Il nostro lettore capirà facilmente la poesiola soprascritta se tiene presente la descrizione sommaria della lingua data da noi sopra e i seguenti elementi lessicali: kul = ‘luce’; kuv = ‘foro’, ‘buco’, kulkuv = ‘finestra’; -ni suffisso locativo, dikk = ‘chiudere, spegnere’, lik = ‘cielo’, leţţ = ‘stella’, -il = suffisso di diminutivo, pakk = ‘capire’, ñago = ‘piangere’, da ña onomatopeico + go = ‘fare’, metr = ‘morire’, cip = ‘piccolo, bambino’. Cioè:

Alla finestra s’è spenta la luce
in cielo una piccola stella.
Un pianto che non capisce.
È morto un bambino».

Il motivo per cui questa parte è essenziale nella trattazione delle lingue inventate è che in Bausani i motivi autobiografici si intersecano continuamente con la scienza, a volte addirittura facendo sorgere il sospetto che tutto il saggio non sia che un “pretesto” per donare all’umanità un accenno di markusko.

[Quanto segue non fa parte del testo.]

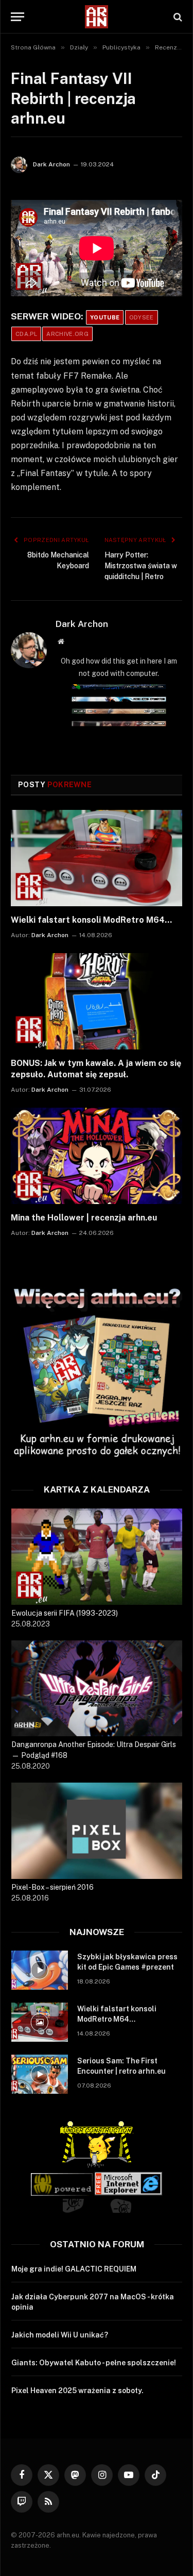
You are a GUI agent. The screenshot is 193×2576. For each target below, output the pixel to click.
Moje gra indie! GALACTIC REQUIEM (73, 2269)
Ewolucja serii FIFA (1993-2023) (64, 1613)
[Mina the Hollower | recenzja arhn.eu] (96, 1156)
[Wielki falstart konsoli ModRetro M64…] (96, 858)
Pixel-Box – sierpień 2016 (52, 1887)
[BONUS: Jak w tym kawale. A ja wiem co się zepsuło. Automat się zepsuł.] (96, 1001)
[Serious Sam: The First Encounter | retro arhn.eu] (39, 2074)
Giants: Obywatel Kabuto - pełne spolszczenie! (93, 2363)
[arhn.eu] (97, 16)
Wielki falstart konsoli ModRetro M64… (91, 920)
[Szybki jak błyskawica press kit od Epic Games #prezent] (39, 1970)
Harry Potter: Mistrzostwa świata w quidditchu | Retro (140, 566)
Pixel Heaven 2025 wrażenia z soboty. (77, 2390)
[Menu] (17, 16)
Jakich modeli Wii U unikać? (59, 2335)
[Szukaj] (176, 16)
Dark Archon (51, 164)
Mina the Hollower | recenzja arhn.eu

Ad ogni modo, questa è la caratteristica che, nel bene e nel male, rende “unica” in tutti i sensi la figura di Bausani nel panorama culturale italiano: la trasformazione in scienza delle proprie fantasie. Nella “Presentazione” il professor Lancioni coglie perfettamente il punto richiamando la nota traduzione dello studioso del Corano, attraverso la quale “ha inventato un vero e proprio registro linguistico”, con misteriosi ed evocative espressioni sue proprie (come “le stanze intime, i venti che corrono, l’ora che cade, i ranghi serrati, […] gli esseri lancati e gli esseri strappanti, la percotente, il sopravveniente di notte”). Ancor più coraggiosamente, Lancioni sostiene che sia un peccato che “i musulmani italiani abbiano adottato la penosa traduzione del convertito Piccardo, in luogo della meravigliosa versione bausaniana”, perdendo così l’occasione di “modellare una vera e propria lingua liturgica, come la King James Version della Bibbia ha fatto per l’inglese”.

Il motivo fondamentale dietro l’occasione mancata è ovviamente l’appartenenza di Bausani alla corrente islamica eterodossa del bahá’ísmo, alla quale -non a caso?- si convertì anche la figlia di Zamenhof. Allargando però il discorso a tale ambito si correrebbe il rischio di passare dalle lingue inventate agli universi paralleli.

(Consiglio ad ogni modo l’acquisto del volume anche da parte dei miei lettori perché molto presto comincerò anch’io a scrivere in markusko certe cose che non si possono scrivere in alcuna lingua esistente).